Getting your personal finances in order can be daunting. Not many people want to confront how they are spending and saving their money, so they put it off and let problems compound. Wharton marketing professor Wendy De La Rosa has some simple advice to make the process less stressful: take a financial health day.
Like a mental health day, a financial health day offers the chance to disconnect from the daily pressures of life to focus on the task at hand, relaxed and without judgment. Open that college fund you’ve been meaning to set up; increase your retirement allocation; roll over that 401k from three jobs ago; cancel those subscriptions you haven’t used in months.
“The No. 1 thing all of us can do is take a look at the calendar and give ourselves a financial health day,” De La Rosa said in an interview with Wharton Business Daily. (Listen to the podcast.) “We are not our best selves when we’re focused on our financial anxieties and our financial stress. Let’s take, all of us collectively, a financial health day to improve our financial security.”
“We are not our best selves when we’re focused on our financial anxieties and our financial stress.”— Wendy De La Rosa
Don’t Have Time for a Financial Health Day?
If a full day isn’t possible, schedule a half-day or some regular interval dedicated to reevaluating personal finances, said De La Rosa.
Her research centers on consumer behavior, spending habits, and financial inclusion.

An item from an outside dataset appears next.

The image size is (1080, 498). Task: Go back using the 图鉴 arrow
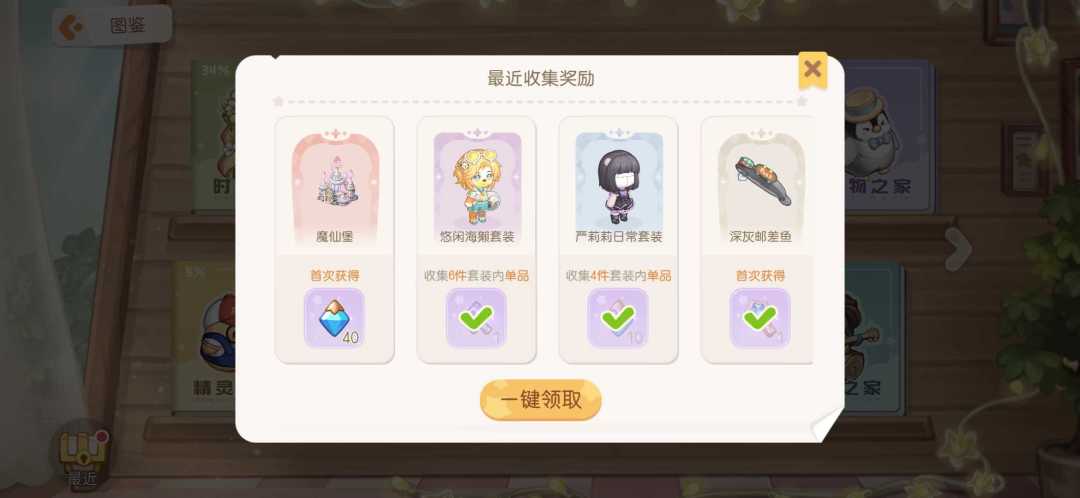70,27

Several years ago, she helped conduct a survey of more than 1,000 U.S. households, asking respondents what they could do to improve their financial security in the next month. About 92% listed three or more actions — proof that people know what they need to do, she said.
“But when we start to feel overwhelmed and anxious, we tend to just delay, delay, delay,” De La Rosa said. “Let’s just take one step at a time. Let’s tackle one of those things. You can knock it out in a day or less.”
“Give yourself a little grace.”— Wendy De La Rosa
Set Yourself Up for Financial Health Success
De La Rosa encouraged people to recognize that getting control of their personal finances is more difficult in a world designed to make you spend. Companies have invested heavily in both the psychology and the technology of consumer spending. From one-click purchasing to auto-pay subscriptions, buying is easier than ever, and all those transactions add up.
“Give yourself a little grace,” she said. “I think a lot of people feel personal shame and guilt over their financial situation, and those are not helpful emotions to drive actions. Let’s take a deep breath and say, ‘My environment is not set up for me to succeed, but I’m empowered to recreate my environment.’”
The same technology that enables spending can also help you curb it. She suggested some speed bumps to wasteful spending, like uninstalling shopping apps or turning on an ad blocker to avoid temptation.
“Willpower can only take us so far,” De La Rosa said. “When we’re training algorithms for the sole purpose of getting people to spend, we then have to help equip people to have a fighting chance against that and not just white-knuckling it.”